(AIM OF THE EXERCISE) Please rewrite the rows below, changing every "GUI agent" to "interface agent" and leaving everything else as it is.

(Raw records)
===

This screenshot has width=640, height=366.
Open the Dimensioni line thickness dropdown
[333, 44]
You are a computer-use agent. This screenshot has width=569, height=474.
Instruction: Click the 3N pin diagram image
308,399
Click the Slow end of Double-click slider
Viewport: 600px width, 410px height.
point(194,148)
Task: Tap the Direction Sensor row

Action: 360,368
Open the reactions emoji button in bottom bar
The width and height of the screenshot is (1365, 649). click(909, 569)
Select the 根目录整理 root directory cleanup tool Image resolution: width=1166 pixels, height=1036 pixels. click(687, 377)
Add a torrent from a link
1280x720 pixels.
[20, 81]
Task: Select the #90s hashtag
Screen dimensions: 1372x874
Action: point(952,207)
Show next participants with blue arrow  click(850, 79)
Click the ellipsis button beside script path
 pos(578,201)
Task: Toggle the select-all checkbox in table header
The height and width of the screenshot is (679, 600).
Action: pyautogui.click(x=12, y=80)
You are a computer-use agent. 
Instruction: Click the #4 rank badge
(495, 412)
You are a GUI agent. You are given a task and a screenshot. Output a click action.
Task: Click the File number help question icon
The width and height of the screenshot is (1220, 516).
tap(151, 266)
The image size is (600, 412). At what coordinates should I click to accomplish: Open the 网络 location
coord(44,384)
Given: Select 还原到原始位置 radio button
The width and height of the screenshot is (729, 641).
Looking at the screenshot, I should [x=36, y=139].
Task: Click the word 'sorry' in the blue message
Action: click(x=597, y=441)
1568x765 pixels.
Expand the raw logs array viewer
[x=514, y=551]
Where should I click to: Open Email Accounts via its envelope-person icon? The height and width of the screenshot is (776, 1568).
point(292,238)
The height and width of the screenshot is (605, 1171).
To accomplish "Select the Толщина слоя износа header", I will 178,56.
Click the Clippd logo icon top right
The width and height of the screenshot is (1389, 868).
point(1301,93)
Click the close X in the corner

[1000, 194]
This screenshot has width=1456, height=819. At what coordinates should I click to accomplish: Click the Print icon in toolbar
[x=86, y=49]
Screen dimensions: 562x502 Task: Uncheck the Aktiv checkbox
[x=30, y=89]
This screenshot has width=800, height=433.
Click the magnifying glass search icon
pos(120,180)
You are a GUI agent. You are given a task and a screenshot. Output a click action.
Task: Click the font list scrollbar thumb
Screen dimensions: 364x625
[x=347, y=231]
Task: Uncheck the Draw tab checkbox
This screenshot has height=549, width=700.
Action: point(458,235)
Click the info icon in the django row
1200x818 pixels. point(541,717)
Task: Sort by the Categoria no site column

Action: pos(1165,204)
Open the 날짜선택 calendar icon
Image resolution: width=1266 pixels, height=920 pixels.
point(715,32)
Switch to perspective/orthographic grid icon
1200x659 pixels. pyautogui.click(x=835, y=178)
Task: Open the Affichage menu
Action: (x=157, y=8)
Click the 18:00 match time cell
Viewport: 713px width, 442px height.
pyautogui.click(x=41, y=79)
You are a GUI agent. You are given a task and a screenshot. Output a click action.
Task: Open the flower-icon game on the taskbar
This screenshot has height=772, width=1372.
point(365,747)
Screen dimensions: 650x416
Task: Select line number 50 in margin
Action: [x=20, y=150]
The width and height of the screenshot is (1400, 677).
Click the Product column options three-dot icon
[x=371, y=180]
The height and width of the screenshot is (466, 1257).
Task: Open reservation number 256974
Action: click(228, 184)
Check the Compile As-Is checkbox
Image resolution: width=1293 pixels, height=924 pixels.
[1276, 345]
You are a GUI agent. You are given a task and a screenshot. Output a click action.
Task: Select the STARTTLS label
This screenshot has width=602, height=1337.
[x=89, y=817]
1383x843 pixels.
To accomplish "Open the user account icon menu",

===

(RESULT FOR THIS TASK)
This screenshot has width=640, height=366.
Open the Dimensioni line thickness dropdown
[333, 44]
You are a computer-use agent. This screenshot has width=569, height=474.
Instruction: Click the 3N pin diagram image
308,399
Click the Slow end of Double-click slider
Viewport: 600px width, 410px height.
point(194,148)
Task: Tap the Direction Sensor row

Action: 360,368
Open the reactions emoji button in bottom bar
The width and height of the screenshot is (1365, 649). click(909, 569)
Select the 根目录整理 root directory cleanup tool Image resolution: width=1166 pixels, height=1036 pixels. click(687, 377)
Add a torrent from a link
1280x720 pixels.
[20, 81]
Task: Select the #90s hashtag
Screen dimensions: 1372x874
Action: point(952,207)
Show next participants with blue arrow  click(850, 79)
Click the ellipsis button beside script path
 pos(578,201)
Task: Toggle the select-all checkbox in table header
The height and width of the screenshot is (679, 600).
Action: pyautogui.click(x=12, y=80)
You are a computer-use agent. 
Instruction: Click the #4 rank badge
(495, 412)
You are a interface agent. You are given a task and a screenshot. Output a click action.
Task: Click the File number help question icon
The width and height of the screenshot is (1220, 516).
tap(151, 266)
The image size is (600, 412). At what coordinates should I click to accomplish: Open the 网络 location
coord(44,384)
Given: Select 还原到原始位置 radio button
The width and height of the screenshot is (729, 641).
Looking at the screenshot, I should [x=36, y=139].
Task: Click the word 'sorry' in the blue message
Action: click(x=597, y=441)
1568x765 pixels.
Expand the raw logs array viewer
[x=514, y=551]
Where should I click to: Open Email Accounts via its envelope-person icon? The height and width of the screenshot is (776, 1568).
point(292,238)
The height and width of the screenshot is (605, 1171).
To accomplish "Select the Толщина слоя износа header", I will 178,56.
Click the Clippd logo icon top right
The width and height of the screenshot is (1389, 868).
point(1301,93)
Click the close X in the corner

[1000, 194]
This screenshot has width=1456, height=819. At what coordinates should I click to accomplish: Click the Print icon in toolbar
[x=86, y=49]
Screen dimensions: 562x502 Task: Uncheck the Aktiv checkbox
[x=30, y=89]
This screenshot has width=800, height=433.
Click the magnifying glass search icon
pos(120,180)
You are a interface agent. You are given a task and a screenshot. Output a click action.
Task: Click the font list scrollbar thumb
Screen dimensions: 364x625
[x=347, y=231]
Task: Uncheck the Draw tab checkbox
This screenshot has height=549, width=700.
Action: point(458,235)
Click the info icon in the django row
1200x818 pixels. point(541,717)
Task: Sort by the Categoria no site column

Action: pos(1165,204)
Open the 날짜선택 calendar icon
Image resolution: width=1266 pixels, height=920 pixels.
point(715,32)
Switch to perspective/orthographic grid icon
1200x659 pixels. pyautogui.click(x=835, y=178)
Task: Open the Affichage menu
Action: (x=157, y=8)
Click the 18:00 match time cell
Viewport: 713px width, 442px height.
pyautogui.click(x=41, y=79)
You are a interface agent. You are given a task and a screenshot. Output a click action.
Task: Open the flower-icon game on the taskbar
This screenshot has height=772, width=1372.
point(365,747)
Screen dimensions: 650x416
Task: Select line number 50 in margin
Action: [x=20, y=150]
The width and height of the screenshot is (1400, 677).
Click the Product column options three-dot icon
[x=371, y=180]
The height and width of the screenshot is (466, 1257).
Task: Open reservation number 256974
Action: click(228, 184)
Check the Compile As-Is checkbox
Image resolution: width=1293 pixels, height=924 pixels.
[1276, 345]
You are a interface agent. You are given a task and a screenshot. Output a click action.
Task: Select the STARTTLS label
This screenshot has width=602, height=1337.
[x=89, y=817]
1383x843 pixels.
To accomplish "Open the user account icon menu",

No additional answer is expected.